Stellen Sie sich vor, wir schreiben das Jahr 1914: Männer in steifen Hüten und Frauen mit langen Kleidern eilen geschäftig über die Vasagatan, während das neue Post- und Telegrafenhaus frisch und stolz vor ihnen aufragt. Der Architekt Magnus Dahlander wollte, dass das Gebäude wie eine mächtige Burg aussieht - und das hat er definitiv geschafft! Schon einige Jahre später bekam das Haus sogar noch einen zusätzlichen Südflügel von Carl Åkerblad - als hätte die Post noch ein Extra-Paket bestellt! Aber die Geschichte hier ist noch viel älter: Schon 1877 nahmen neugierige Bürger in Örebro an seltsamen Apparaten teil, die „Telephone“ genannt wurden - stellen Sie sich den Trubel vor, als das erste Mal eine Stimme aus einem Holzkasten kam! Zuhause zogen einige sogar Telefonleitungen quer durch den Garten, nur um die Nachbarn zu beeindrucken.

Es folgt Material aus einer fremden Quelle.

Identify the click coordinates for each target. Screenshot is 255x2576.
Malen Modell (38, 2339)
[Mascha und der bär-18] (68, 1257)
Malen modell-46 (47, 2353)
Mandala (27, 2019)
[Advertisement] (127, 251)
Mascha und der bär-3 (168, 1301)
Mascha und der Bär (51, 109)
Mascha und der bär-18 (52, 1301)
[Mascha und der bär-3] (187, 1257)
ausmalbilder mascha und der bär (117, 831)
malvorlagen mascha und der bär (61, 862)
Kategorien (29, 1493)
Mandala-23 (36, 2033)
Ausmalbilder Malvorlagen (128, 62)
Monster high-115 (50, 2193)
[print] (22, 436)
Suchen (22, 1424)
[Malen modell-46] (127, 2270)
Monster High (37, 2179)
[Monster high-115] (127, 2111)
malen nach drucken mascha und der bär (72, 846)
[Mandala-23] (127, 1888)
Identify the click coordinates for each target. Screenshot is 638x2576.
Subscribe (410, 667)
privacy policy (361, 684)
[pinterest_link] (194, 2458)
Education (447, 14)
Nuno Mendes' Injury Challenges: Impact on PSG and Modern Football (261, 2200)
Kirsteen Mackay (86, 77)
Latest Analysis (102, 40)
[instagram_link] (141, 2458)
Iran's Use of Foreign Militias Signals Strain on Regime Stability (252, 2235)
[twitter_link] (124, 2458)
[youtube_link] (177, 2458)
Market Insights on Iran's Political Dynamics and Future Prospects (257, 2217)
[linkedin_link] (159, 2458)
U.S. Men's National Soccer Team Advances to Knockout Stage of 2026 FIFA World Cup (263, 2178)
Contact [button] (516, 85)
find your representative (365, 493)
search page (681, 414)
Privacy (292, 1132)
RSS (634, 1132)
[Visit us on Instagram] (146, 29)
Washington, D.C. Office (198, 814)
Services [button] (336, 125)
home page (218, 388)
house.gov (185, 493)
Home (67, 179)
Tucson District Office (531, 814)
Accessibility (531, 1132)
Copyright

Die Telefonstation zog nach Vasagatan 13 und bald auch die Post, aber so richtig modern wurde alles erst 1915 im neuen Gebäude hier gegenüber. Plötzlich hatte Örebro eine Kommunikationszentrale, in der Kabel, Briefe und Gerüchte nur so summten! Die Telefone wurden mehr und mehr automatisiert - und ich wette, die Mitarbeiter haben dabei manches Mal still gehofft, dass wenigstens der berühmte „Amtston“ nie ausfällt. Seit über hundert Jahren ist das Gebäude ein Herzstück der Stadt - und wer weiß, vielleicht spukt hier sogar noch das Echo einer alten Telefonleitung durch die Mauern!